* **WHAT IS EXPECTED**: Pull each line containing "Back" out of the data and copy it.

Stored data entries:
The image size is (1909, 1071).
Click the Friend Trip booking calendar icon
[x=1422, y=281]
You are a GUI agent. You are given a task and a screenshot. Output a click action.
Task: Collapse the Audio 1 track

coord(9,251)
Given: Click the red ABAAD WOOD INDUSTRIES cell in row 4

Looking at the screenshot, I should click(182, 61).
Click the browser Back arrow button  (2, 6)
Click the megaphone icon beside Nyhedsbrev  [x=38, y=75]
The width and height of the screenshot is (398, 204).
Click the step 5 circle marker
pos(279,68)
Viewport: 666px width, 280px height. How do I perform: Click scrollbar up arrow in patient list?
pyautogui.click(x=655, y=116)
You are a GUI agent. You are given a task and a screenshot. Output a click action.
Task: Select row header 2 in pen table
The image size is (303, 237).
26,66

==

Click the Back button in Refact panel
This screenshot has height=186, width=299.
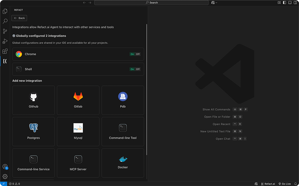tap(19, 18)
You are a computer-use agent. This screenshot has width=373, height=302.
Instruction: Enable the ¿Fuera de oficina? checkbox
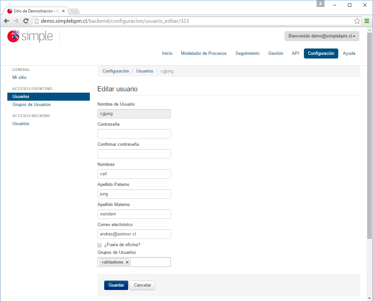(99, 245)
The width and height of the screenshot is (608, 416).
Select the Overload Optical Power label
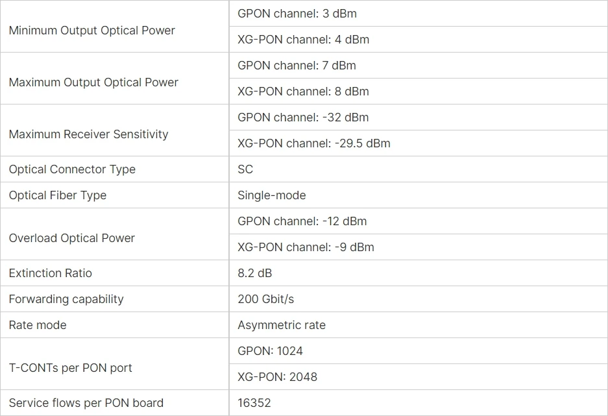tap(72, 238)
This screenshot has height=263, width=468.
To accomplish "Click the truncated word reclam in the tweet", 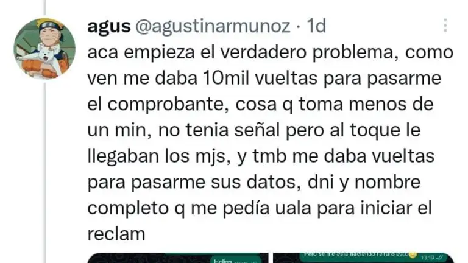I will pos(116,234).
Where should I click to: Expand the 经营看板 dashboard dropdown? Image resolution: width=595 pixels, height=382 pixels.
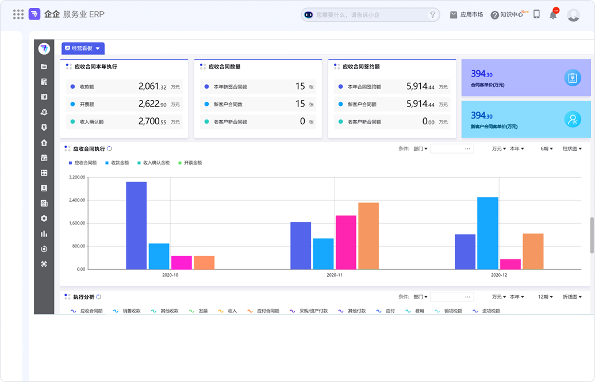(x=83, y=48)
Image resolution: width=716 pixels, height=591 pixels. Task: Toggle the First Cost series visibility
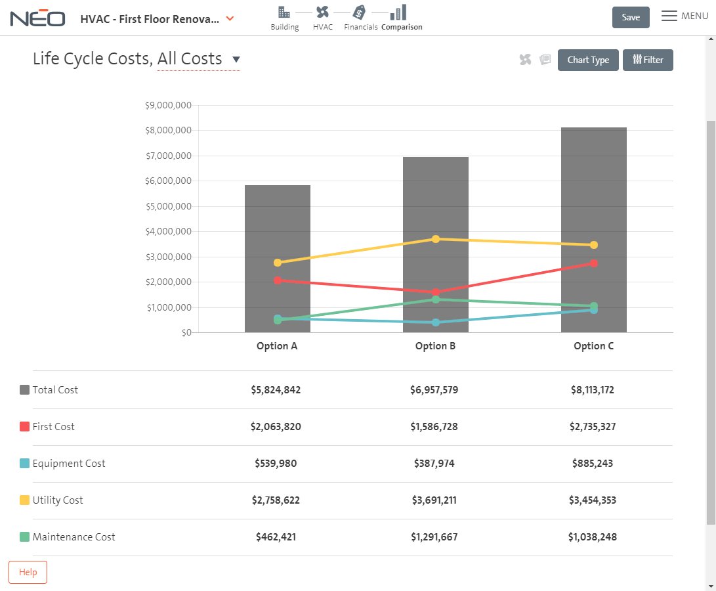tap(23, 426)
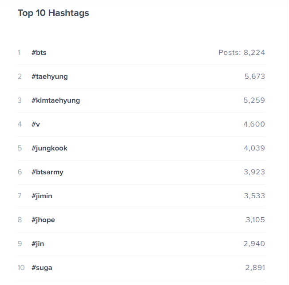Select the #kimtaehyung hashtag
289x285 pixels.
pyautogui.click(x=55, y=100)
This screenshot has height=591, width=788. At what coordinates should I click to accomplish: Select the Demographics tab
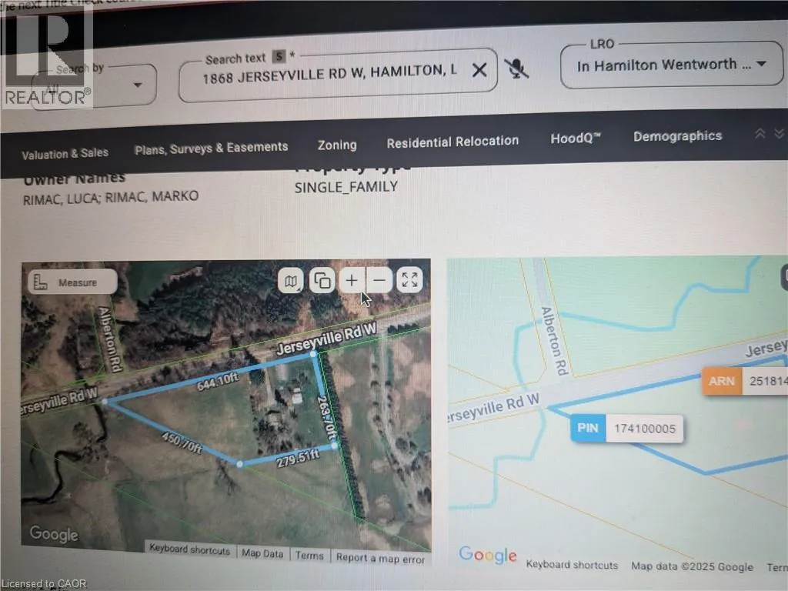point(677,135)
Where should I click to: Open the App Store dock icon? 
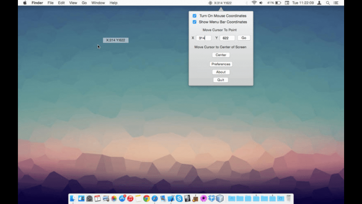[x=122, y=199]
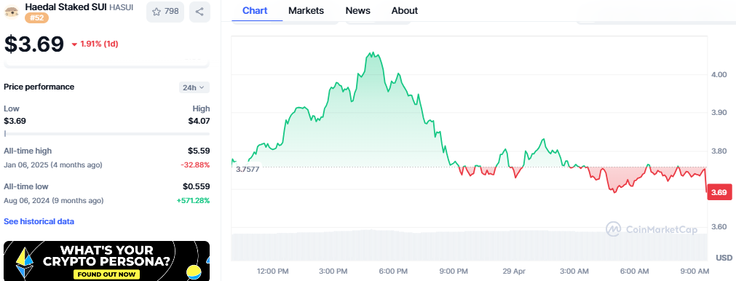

---

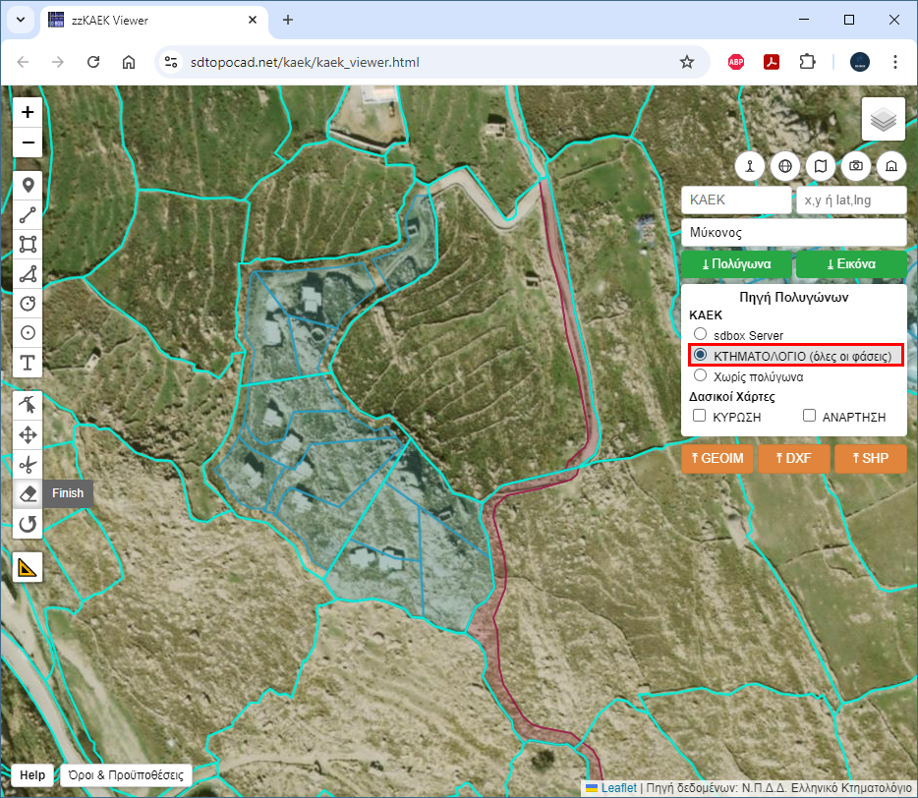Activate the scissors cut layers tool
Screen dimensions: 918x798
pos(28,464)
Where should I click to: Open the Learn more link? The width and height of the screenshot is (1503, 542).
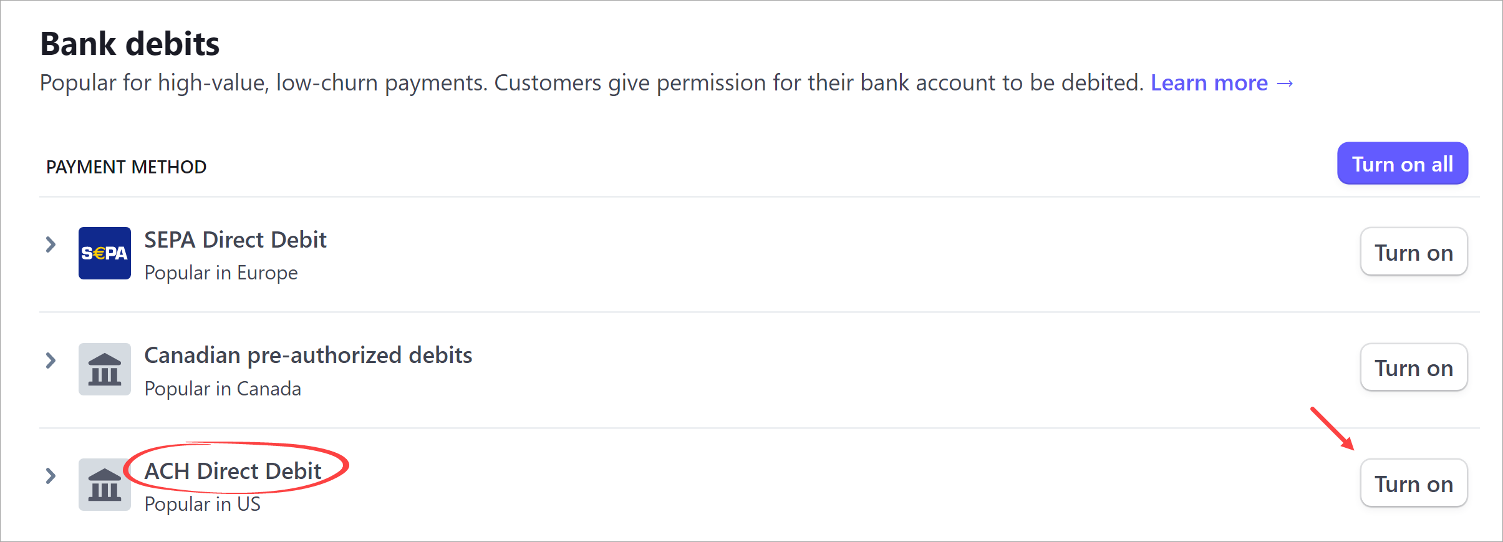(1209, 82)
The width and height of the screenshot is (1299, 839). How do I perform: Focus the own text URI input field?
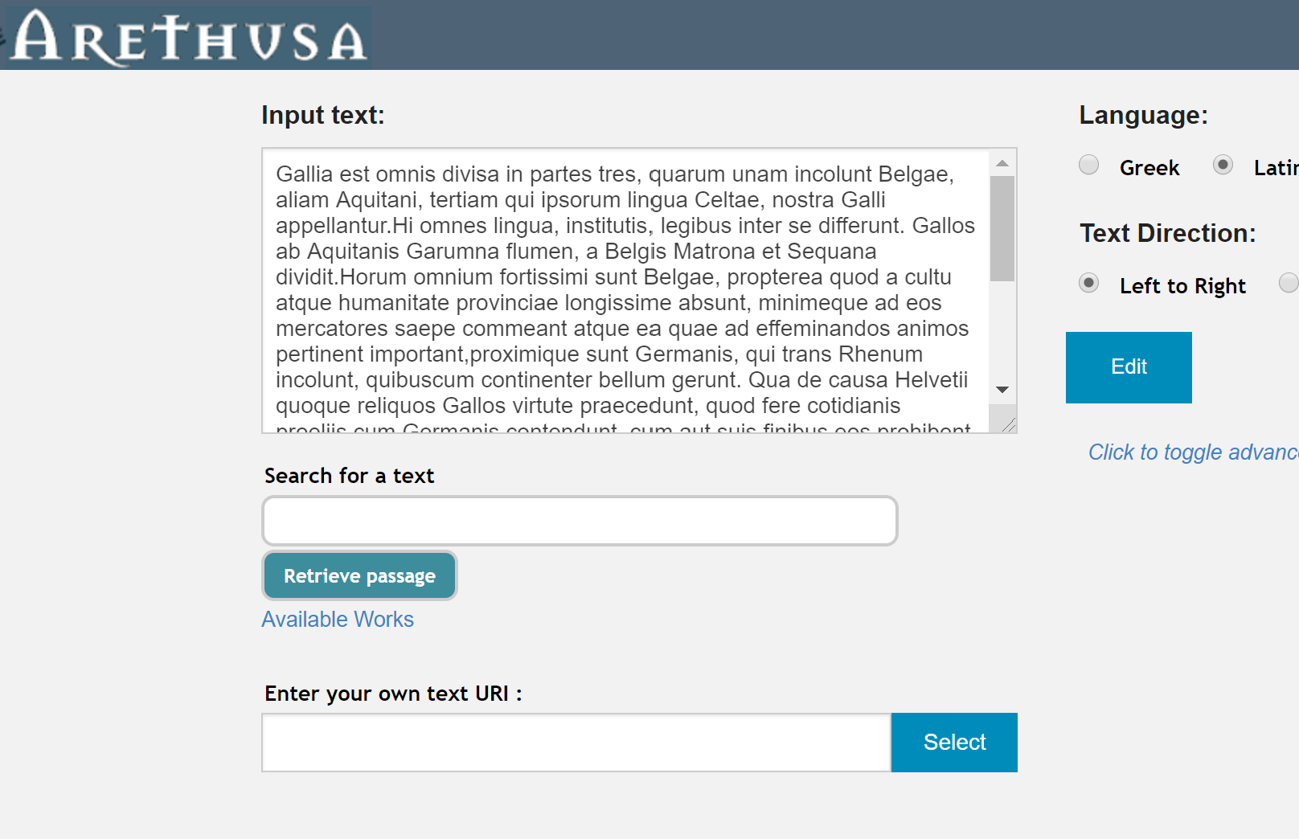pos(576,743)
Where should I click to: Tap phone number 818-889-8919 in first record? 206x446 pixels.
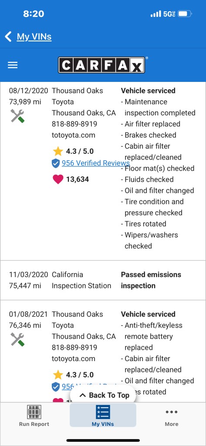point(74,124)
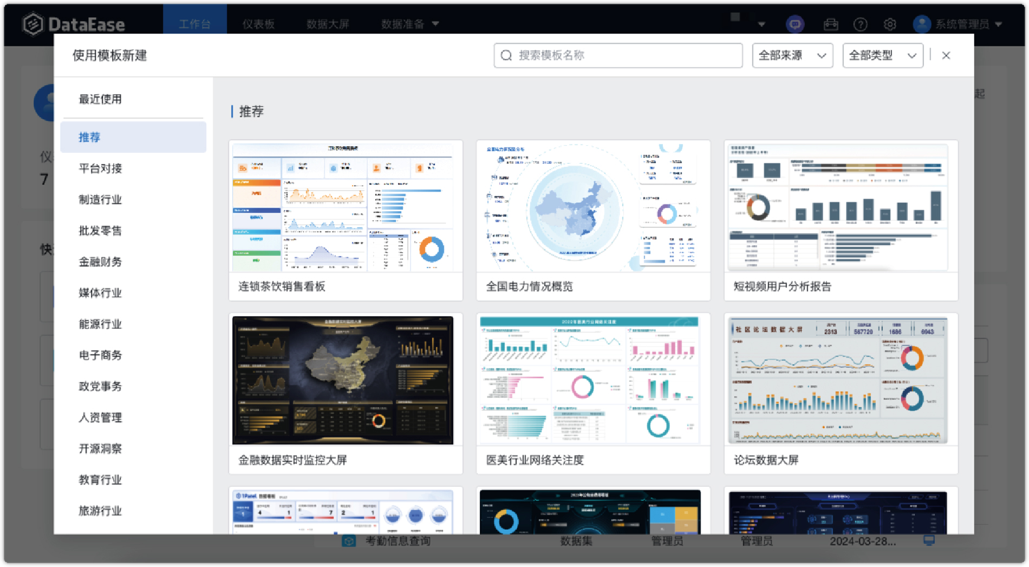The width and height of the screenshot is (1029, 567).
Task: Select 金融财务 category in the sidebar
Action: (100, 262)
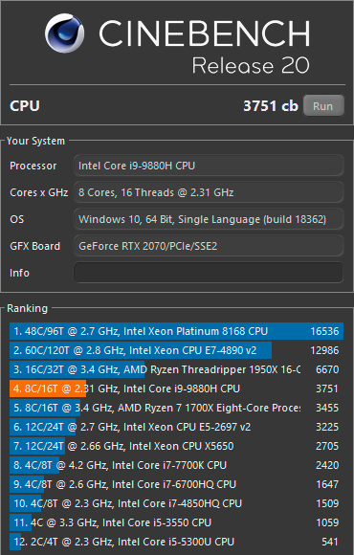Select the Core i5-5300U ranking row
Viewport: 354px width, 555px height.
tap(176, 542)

* **RESULT OF THIS EXERCISE**:
Click the browser Back arrow button  (2, 6)
Click the Back button in Refact panel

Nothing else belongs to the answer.